SINC(I)   25518
INSTITUTO DE INVESTIGACION EN SEÑALES, SISTEMAS E INTELIGENCIA COMPUTACIONAL
Unidad Ejecutora - UE
congresos y reuniones científicas
Título:
End-to-end deep model for pre-miRNA prediction
Autor/es:
RAAD, J; STEGMAYER, G; BUGNON, L. A.; MILONE, D H
Lugar:
virtual
Reunión:
Congreso; XICAB2C; 2021
Institución organizadora:
A2B2C
Resumen:
MicroRNAs (miRNAs) are small RNA sequences with key roles in the regulation of gene expression at post-transcriptional level in different species. Accurate prediction of novel miRNAs is needed due to their importance in many biological processes and their associations with complicated diseases.
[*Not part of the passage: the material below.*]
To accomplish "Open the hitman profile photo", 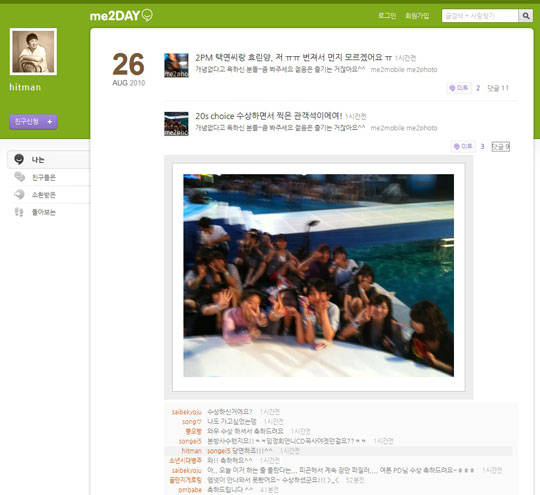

Recently, several deep learning models for prediction of new miRNAs have been proposed, outperforming models that are based on handcrafted features. However, even these deep learning approaches require complex pre-processing of the input sequences and the prediction of secondary structures in order to reach an acceptable performance. In order to eliminate these pre-processing it is necessary to design a structure prediction model that can transfer the learned characteristics. In this way, it is possible to obtain an end-to-end model capable of predicting new miRNAs from the input sequence only.In this work we present the first full end-to-end deep learning model for pre-miRNA prediction. This model is based on Transformers, a novel neural architecture that uses attention mechanisms to infer global dependencies between inputs and outputs. It is capable of receiving the raw genome-wide data as input, without any pre-processing or feature extraction. The model has been validated through several experimental setups using the human genome, and it was compared with state-of-the-art algorithms obtaining 10 times better performance.